The IRS regards a single member LLC (i.e, a LLC owned by one individual or entity) as not being a separate taxable entity distinct from the owner, unless the owner opts to have the LLC treated as a corporation for tax purposes. As a disregarded entity the sole owner of the LLC can simply account for the profits and losses of the LLC on the taxpayer’s personal tax returns (on the taxpayer’s Schedule C).
It is the sole owner of a single member LLC that is personally responsible for employment taxes related to the LLC’s employees. The IRS has the ability to impose a lien or levy or seize the sole owner’s personal assets if the LLC’s employment taxes are not paid, but the IRS cannot levy or seize the LLC’s assets to satisfy this type of liability. This is true regardless of whether the sole owner elected to use his or her name and social security number for the LLC tax reporting or if the sole owner elected to use the LLC name and a separate taxpayer identification number for the LLC tax reporting.
The result for the multi-member LLC (i.e., a LLC owned by more than one individual or entity) may be different depending on the applicable state law. If the state law provides that members of LLC’s are not liable for LLC debts then the IRS’s recourse with regard to the LLC’s unpaid employment taxes lies with the LLC and not with the member owner.
For the most part businesses are started with the aim of making a profit. The thought of incurring a loss is often not planned for in the business formation or start up process. As such, this type of employment tax issue typically does not arise until after the LLC is facing financial difficulties. In these cases the LLC may be unable to meet its state and federal employment tax obligations. If the LLC employment taxes are not timely remitted, the question is whether the state and federal government may collect the employment tax liability from the LLC or the LLC owner or owners.

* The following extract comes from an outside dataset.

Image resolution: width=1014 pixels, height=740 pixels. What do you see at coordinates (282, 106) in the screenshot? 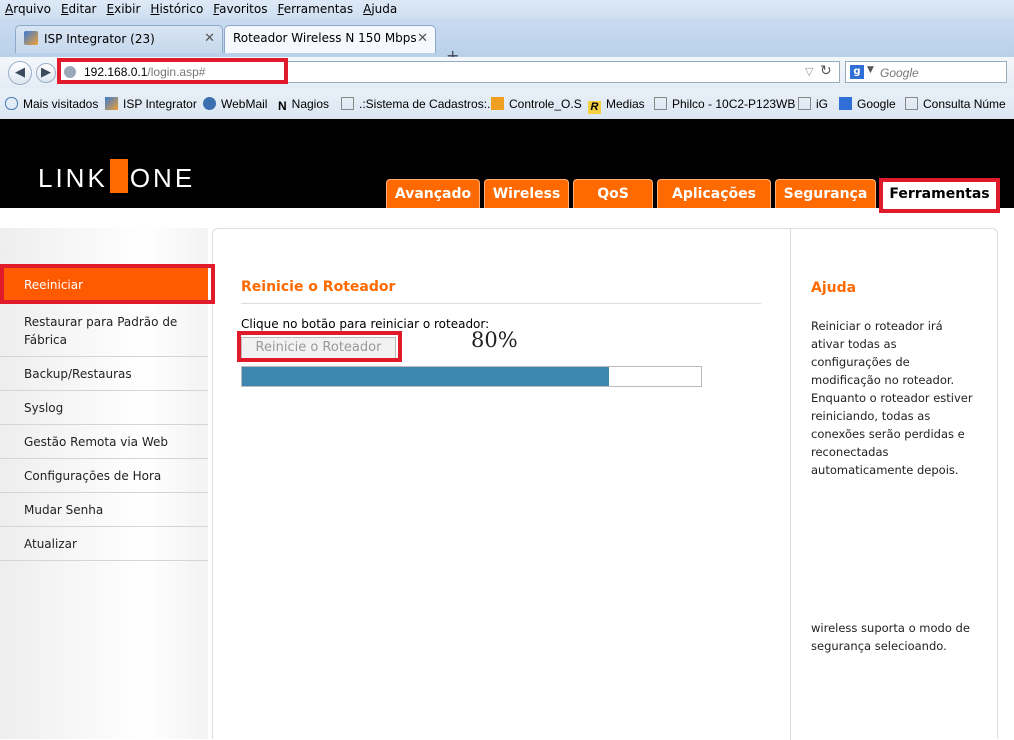
I see `nagios-icon: N` at bounding box center [282, 106].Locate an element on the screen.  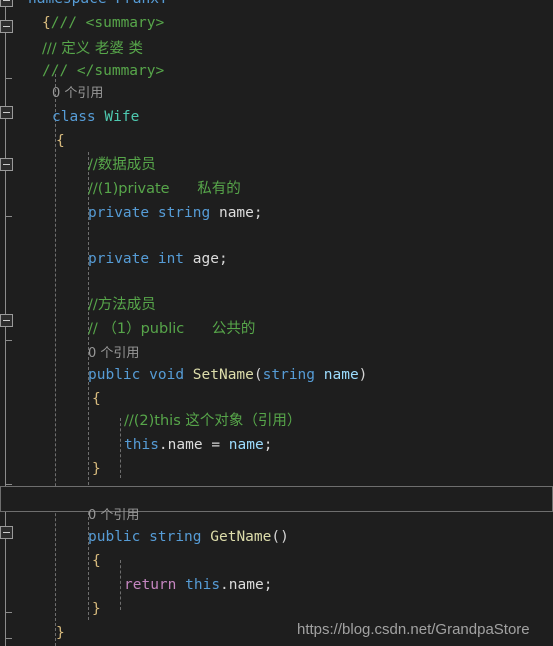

This issue is most important for LLC’s that employ a number of employees and/or that employ highly paid service employees. In these cases the LLC owners with little or no assets and no expectation of having significant assets or whose only significant assets are those used in their trade or business (e.g., a mechanic whose only assets are his or her tools) may prefer that the IRS pursue him or her individually for the LLC’s employment tax obligations. On the other hand, the financially well off LLC owner may prefer that the IRS only be able to pursue the LLC for the LLC’s employment tax liabilities.
Given this dichotomy it may make sense for single member LLC owners to convert their single member LLCs into multi-member LLCs or to elect to have the LLC be taxed as a corporation once the LLC has achieved some measure of financial success. Of course, the business owner must also consider other tax factors, such as the trust fund recovery penalty and the role of self-employment taxes.